Jazz Keyboardist Lyle Mays Dies at 66
He was best known for his work with Pat Metheny Group
Published Feb 11, 2020Lyle Mays — a jazz keyboardist and composer known best for his work with Pat Metheny Group — has died. A statement released by friend and collaborator Metheny revealed Mays passed away Monday (February 10) at his Los Angeles home "after a long battle with a recurring illness." He was 66.
"Lyle was one of the greatest musicians I have ever known," Metheny wrote of his most frequent collaborator. "Across more than 30 years, every moment we shared in music was special. From the first notes we played together, we had an immediate bond. His broad intelligence and musical wisdom informed every aspect of who he was in every way. I will miss him with all my heart."
Pat Metheny Group bassist Steve Rodby added, "I had the great privilege of having Lyle in my life for decades, as an inspiration and as my friend. As anyone who knew him and his music will agree, there will only be one Lyle, and we all will continue to appreciate his soulful brilliance, in so many ways."
Mays's niece, Aubrey Johnson, called the artist "a brilliant musician and person, and a genius in every sense of the word. He was my dear uncle, mentor, and friend and words cannot express the depth of my grief."
Born in Wausaukee, WI, in 1953, Mays began studying piano as a child and began playing organ in church at age 14. After attending the University of Wisconsin-Eau Claire and the University of North Texas, Mays toured with the Woody Herman Orchestra ahead of meeting Metheny in 1974.
Mays contributed to Metheny's 1977 solo album Watercolors ahead of co-founding Pat Metheny Group that same year. The band released a debut self-titled album through ECM in 1978, ahead of breaking out the following year with sophomore LP American Garage.

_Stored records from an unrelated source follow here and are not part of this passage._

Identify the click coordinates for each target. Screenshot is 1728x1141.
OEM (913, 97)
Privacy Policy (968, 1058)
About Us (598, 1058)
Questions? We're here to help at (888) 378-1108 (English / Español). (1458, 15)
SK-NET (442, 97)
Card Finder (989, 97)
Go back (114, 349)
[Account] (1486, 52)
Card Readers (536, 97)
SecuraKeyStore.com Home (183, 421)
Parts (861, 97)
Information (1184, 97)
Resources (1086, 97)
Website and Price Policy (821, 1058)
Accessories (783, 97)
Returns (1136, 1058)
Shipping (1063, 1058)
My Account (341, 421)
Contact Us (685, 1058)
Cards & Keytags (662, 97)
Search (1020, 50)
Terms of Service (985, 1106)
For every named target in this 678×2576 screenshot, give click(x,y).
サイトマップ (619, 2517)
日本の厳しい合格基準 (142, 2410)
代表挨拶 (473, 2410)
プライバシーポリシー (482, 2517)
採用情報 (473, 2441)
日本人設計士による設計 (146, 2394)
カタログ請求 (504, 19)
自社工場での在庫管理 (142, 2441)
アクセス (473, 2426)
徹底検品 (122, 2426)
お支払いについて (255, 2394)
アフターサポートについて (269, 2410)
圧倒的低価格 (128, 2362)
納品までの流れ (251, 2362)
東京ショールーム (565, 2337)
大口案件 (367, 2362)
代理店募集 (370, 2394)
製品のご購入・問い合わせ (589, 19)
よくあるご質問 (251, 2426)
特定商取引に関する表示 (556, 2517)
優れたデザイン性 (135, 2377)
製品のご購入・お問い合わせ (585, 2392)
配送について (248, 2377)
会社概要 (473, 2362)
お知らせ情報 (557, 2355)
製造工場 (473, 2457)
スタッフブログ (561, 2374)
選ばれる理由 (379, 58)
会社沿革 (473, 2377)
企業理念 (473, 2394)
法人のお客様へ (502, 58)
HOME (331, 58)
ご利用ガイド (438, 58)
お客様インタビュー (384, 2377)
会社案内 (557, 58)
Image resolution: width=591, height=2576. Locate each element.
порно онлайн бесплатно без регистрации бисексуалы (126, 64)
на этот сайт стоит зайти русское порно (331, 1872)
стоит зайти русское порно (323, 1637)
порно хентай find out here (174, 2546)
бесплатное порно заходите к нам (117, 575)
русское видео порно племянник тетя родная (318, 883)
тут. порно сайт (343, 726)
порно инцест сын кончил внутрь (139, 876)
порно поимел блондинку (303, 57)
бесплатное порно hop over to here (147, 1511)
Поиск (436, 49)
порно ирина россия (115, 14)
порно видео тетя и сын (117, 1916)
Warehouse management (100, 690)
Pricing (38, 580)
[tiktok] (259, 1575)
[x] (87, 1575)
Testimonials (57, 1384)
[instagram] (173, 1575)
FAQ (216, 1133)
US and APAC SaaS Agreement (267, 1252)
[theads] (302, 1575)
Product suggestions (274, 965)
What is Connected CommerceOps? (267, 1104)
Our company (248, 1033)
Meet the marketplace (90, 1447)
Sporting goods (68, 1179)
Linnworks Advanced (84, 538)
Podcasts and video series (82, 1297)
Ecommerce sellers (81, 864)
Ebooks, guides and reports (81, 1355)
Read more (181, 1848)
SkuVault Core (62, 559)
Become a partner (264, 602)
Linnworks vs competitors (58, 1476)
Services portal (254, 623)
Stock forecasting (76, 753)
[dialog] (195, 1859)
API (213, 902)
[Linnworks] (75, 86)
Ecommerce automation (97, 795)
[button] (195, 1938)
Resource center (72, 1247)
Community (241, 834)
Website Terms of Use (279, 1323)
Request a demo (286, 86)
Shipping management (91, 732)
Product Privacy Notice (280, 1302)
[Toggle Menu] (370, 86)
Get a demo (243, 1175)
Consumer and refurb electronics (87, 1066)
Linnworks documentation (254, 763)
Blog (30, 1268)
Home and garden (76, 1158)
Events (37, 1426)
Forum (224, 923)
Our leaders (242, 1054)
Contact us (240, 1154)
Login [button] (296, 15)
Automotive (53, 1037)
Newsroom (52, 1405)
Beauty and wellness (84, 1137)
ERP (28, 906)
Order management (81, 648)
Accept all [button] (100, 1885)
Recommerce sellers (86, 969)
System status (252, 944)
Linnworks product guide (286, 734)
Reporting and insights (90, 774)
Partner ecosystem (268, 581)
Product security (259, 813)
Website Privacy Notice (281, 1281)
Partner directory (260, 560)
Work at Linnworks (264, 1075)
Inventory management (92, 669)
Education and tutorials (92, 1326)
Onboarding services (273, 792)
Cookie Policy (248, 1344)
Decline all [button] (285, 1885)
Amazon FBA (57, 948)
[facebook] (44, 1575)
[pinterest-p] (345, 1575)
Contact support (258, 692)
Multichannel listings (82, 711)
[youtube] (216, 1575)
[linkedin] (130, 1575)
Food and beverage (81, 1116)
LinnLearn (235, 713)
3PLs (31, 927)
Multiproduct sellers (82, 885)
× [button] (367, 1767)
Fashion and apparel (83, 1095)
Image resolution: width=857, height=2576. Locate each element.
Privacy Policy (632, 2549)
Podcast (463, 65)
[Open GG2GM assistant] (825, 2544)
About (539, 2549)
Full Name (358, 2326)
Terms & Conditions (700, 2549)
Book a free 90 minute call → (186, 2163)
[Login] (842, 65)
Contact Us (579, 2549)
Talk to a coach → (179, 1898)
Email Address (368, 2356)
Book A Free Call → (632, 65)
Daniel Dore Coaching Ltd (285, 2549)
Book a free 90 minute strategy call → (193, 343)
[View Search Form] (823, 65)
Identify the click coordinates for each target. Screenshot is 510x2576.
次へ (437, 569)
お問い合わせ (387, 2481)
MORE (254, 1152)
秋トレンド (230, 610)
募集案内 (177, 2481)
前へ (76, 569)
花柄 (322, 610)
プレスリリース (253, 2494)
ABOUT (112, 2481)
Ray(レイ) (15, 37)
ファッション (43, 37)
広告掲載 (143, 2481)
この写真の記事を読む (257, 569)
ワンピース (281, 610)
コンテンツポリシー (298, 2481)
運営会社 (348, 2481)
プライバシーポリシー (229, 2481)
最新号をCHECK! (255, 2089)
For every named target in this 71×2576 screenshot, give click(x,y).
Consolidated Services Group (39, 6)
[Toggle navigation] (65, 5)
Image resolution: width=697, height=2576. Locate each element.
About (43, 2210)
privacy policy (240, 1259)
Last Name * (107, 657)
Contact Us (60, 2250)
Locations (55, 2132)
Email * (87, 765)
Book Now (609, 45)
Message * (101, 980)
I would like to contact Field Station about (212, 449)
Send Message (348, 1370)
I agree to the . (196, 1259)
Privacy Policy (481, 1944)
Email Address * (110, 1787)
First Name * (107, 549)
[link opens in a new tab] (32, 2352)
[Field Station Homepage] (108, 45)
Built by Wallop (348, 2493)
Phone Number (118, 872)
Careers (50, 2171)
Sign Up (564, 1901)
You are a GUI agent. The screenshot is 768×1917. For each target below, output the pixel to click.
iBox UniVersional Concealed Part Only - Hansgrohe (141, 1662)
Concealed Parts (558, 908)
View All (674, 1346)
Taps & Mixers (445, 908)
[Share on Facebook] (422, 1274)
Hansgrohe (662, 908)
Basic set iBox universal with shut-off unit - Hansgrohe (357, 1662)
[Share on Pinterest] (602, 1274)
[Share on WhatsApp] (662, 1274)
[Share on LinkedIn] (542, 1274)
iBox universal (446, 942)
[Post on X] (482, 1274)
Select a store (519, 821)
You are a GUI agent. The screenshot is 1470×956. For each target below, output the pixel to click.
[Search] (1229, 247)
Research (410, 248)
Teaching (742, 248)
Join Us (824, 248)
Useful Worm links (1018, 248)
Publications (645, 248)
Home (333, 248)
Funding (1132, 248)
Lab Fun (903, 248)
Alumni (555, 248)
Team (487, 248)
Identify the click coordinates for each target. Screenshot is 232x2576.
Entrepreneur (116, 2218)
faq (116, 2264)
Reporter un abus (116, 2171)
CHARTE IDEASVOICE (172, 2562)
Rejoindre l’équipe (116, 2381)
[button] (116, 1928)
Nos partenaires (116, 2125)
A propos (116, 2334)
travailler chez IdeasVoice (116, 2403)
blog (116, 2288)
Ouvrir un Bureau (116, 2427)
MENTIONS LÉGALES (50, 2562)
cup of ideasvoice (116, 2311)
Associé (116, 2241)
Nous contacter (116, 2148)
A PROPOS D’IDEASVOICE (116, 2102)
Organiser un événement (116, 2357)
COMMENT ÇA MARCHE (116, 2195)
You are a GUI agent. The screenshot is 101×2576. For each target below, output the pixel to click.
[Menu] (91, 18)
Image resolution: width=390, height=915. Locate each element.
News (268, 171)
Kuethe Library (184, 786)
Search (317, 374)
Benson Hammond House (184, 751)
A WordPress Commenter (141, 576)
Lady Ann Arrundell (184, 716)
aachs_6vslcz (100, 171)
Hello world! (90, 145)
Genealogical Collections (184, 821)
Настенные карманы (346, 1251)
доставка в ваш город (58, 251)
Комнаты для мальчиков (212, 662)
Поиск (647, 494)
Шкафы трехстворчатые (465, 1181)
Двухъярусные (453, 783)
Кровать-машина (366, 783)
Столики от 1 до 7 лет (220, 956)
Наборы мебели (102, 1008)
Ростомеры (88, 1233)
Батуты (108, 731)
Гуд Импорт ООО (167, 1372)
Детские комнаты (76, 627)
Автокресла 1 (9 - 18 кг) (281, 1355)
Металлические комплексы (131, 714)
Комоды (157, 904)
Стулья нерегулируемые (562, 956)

As core members of the outfit, Mays and Metheny composed and arranged the majority of Pat Metheny Group's music, capturing 11 Grammy Awards in just over 20 years. Accolades from the Recording Academy include five awards for Best Jazz Fusion Performance, five awards for Best Contemporary Jazz Album and a lone win for Best Rock Instrumental Performance.
Mays also composed and recorded music for film, theatre productions and children's records. In 1985, he and his PMG bandmates collaborated with David Bowie on "This Is Not America," a single from the band's soundtrack to American spy drama The Falcon and the Snowman.
Outside of his work with Pat Metheny Group, Mays released a self-titled solo album in 1986, following that Street Dreams and Fictionary in 1988 and 1993, respectively. His most recent solo recording was 2016's The Ludwigsburg Concert.
As a sideman, Mays appears on albums by Joni Mitchell, Earth, Wind & Fire, Bob Moses, Rickie Lee Jones, Bobby McFerrin and more.